Somehow, someway, the New York Jets have managed to dig deeper than rock bottom. The scoreboard in MetLife Stadium, 37-22, barely captures the scale of this embarrassment.
What unfolded against the Dallas Cowboys in Week 5 was football at its most lifeless, a full-system meltdown that defied logic, effort, and explanation. The Jets are disintegrating before our very eyes with every passing week, and Aaron Glenn is becoming the lightning rod.
Glenn was hired to restore order and respectability to the franchise. Five games in, his team looks unrecognizable, a lifeless shell of what it was supposed to be. There is no discipline. There is no energy.
There is no hope.
At 0-5, the Jets are spiraling toward something darker than another lost season. This is organizational freefall — a historic unraveling that threatens to take Glenn down with it.
How does Aaron Glenn survive this season? The Jets are getting worse by the week. He’s a defensive coach and the defense is awful. Etc …
— Geoff Schwartz (@geoffschwartz) October 5, 2025
Another Jets humiliation has Aaron Glenn inexplicably on the hot seat
The idea that Glenn could be a one-and-done head coach seemed unthinkable just a few weeks ago. Glenn was widely seen as one of the top head coach candidates on the market. He's a franchise legend who returned home to fix the broken culture of his former team.
The Jets believed Glenn’s presence alone could stabilize a fractured locker room and restore credibility to a team that had spent decades residing in the NFL's basement. Instead, everything he was brought in to repair has only deepened.
The discipline he preached has vanished. The defense he built his reputation on is a mess. The fight and identity that made him such an appealing hire have evaporated under the weight of weekly humiliation.
What was supposed to be a homecoming revival is veering toward a nightmare, and if something doesn’t change fast, Glenn’s tenure might end before it ever truly begins.
It shouldn't be this bad. Every statistic and analytic paints the picture of a Jets team that should at least be competitive in every football game. The Jets entered Week 5 in the top seven in both offensive and defensive success rate. They've forced the second-most three-and-outs of any team in the NFL.
And yet, when you watch the actual games, it feels like a cruel illusion. There’s no rhythm, no urgency, no belief. What should be a gritty, competitive football team has turned into a recurring nightmare.
The Jets are the first team in NFL history to start a season 0-5 with zero takeaways. Glenn is the first coach in Jets history to begin his career with an 0-5 record.
It's still difficult to envision a scenario in which Glenn is fired after just one season with the Jets, but we're approaching a point where the conversation can’t be avoided anymore, where the idea of moving on after one disastrous year starts to feel less reactionary and more inevitable.

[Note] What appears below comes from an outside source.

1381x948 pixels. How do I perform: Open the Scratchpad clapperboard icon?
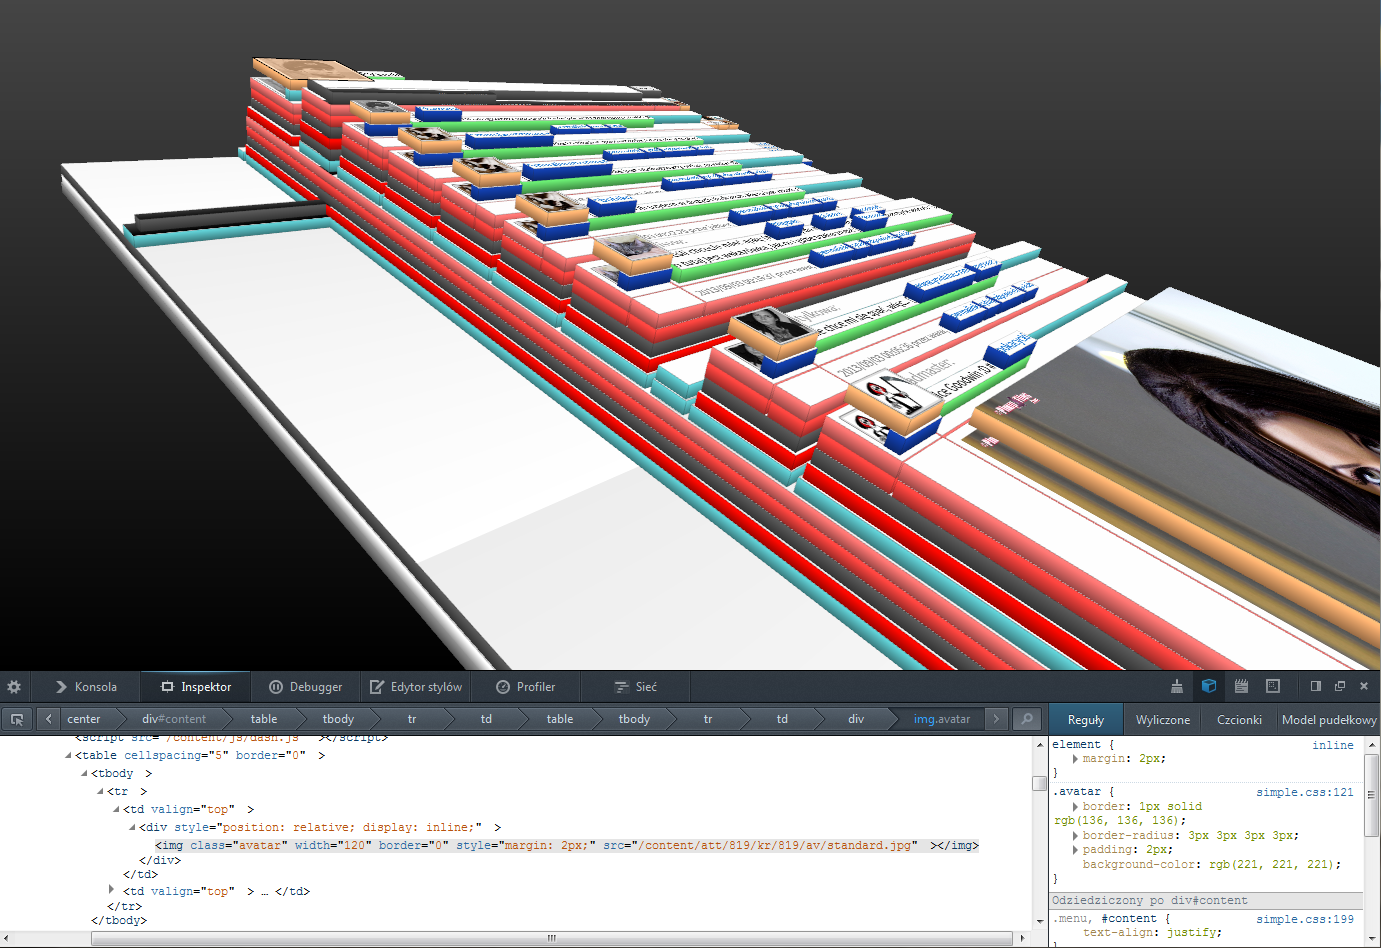tap(1241, 686)
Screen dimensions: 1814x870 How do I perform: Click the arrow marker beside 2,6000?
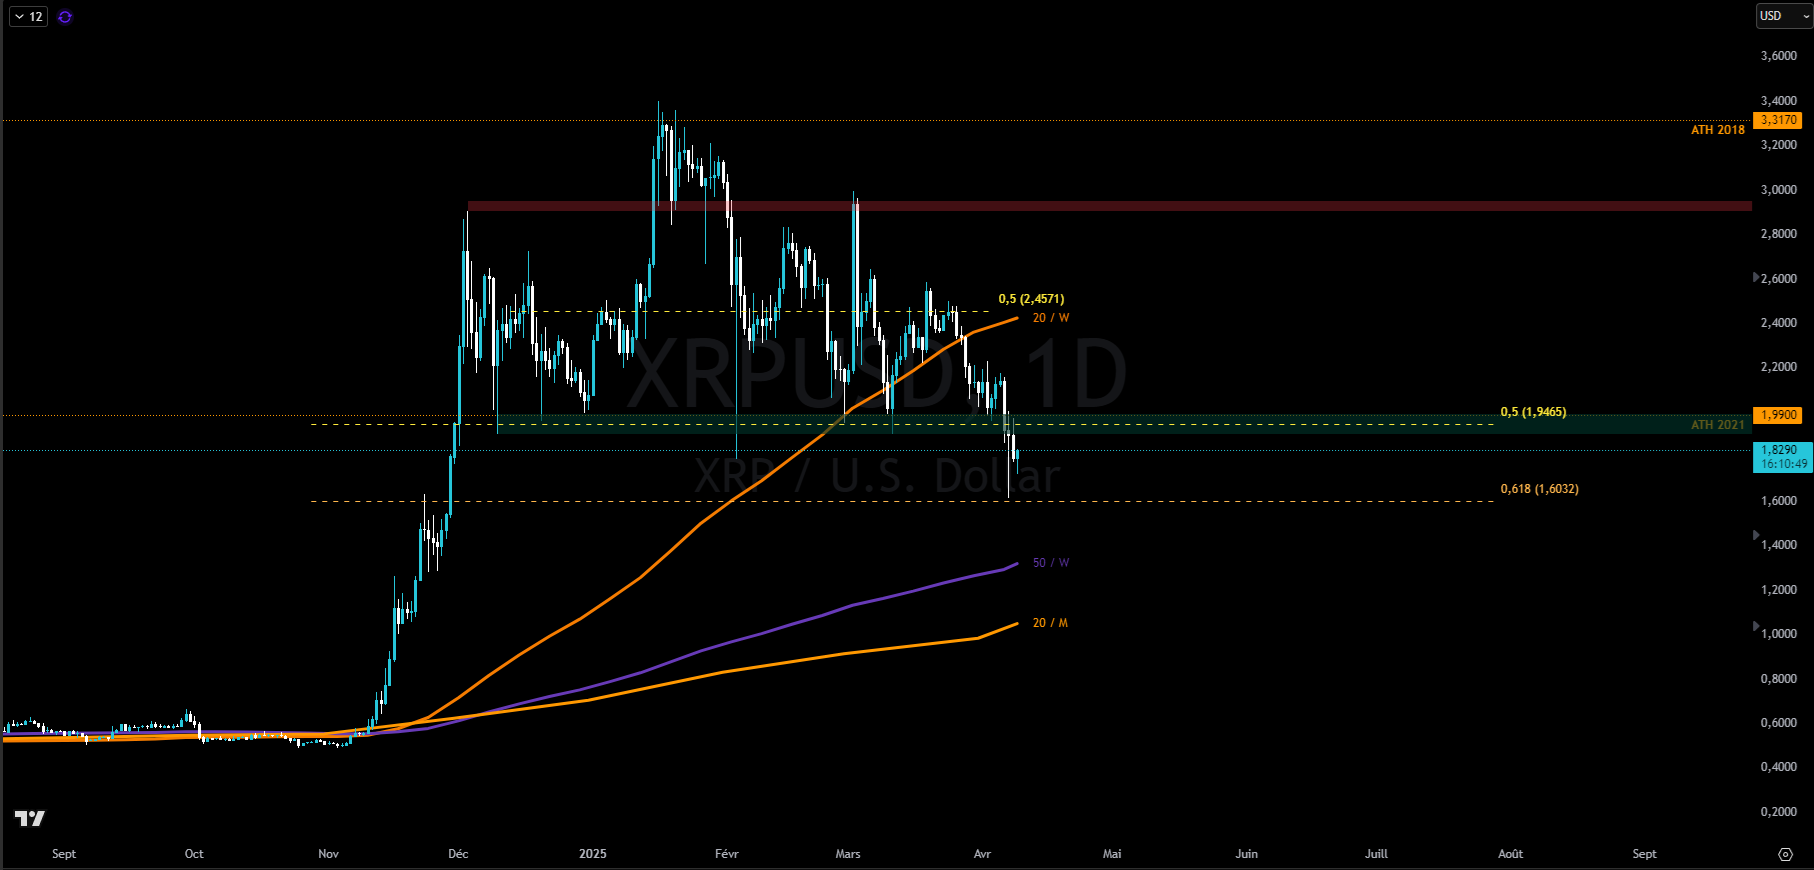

How did we reach this point? How can a coach with a reputation for discipline watch his team unravel so publicly? How does preparation fail so completely, and how does effort disappear in plain sight? How did optimism turn into disbelief, and belief into resignation?
At what point does patience become complicity in historical incompetence? Those are questions the Jets will have to answer sooner than anyone could have anticipated.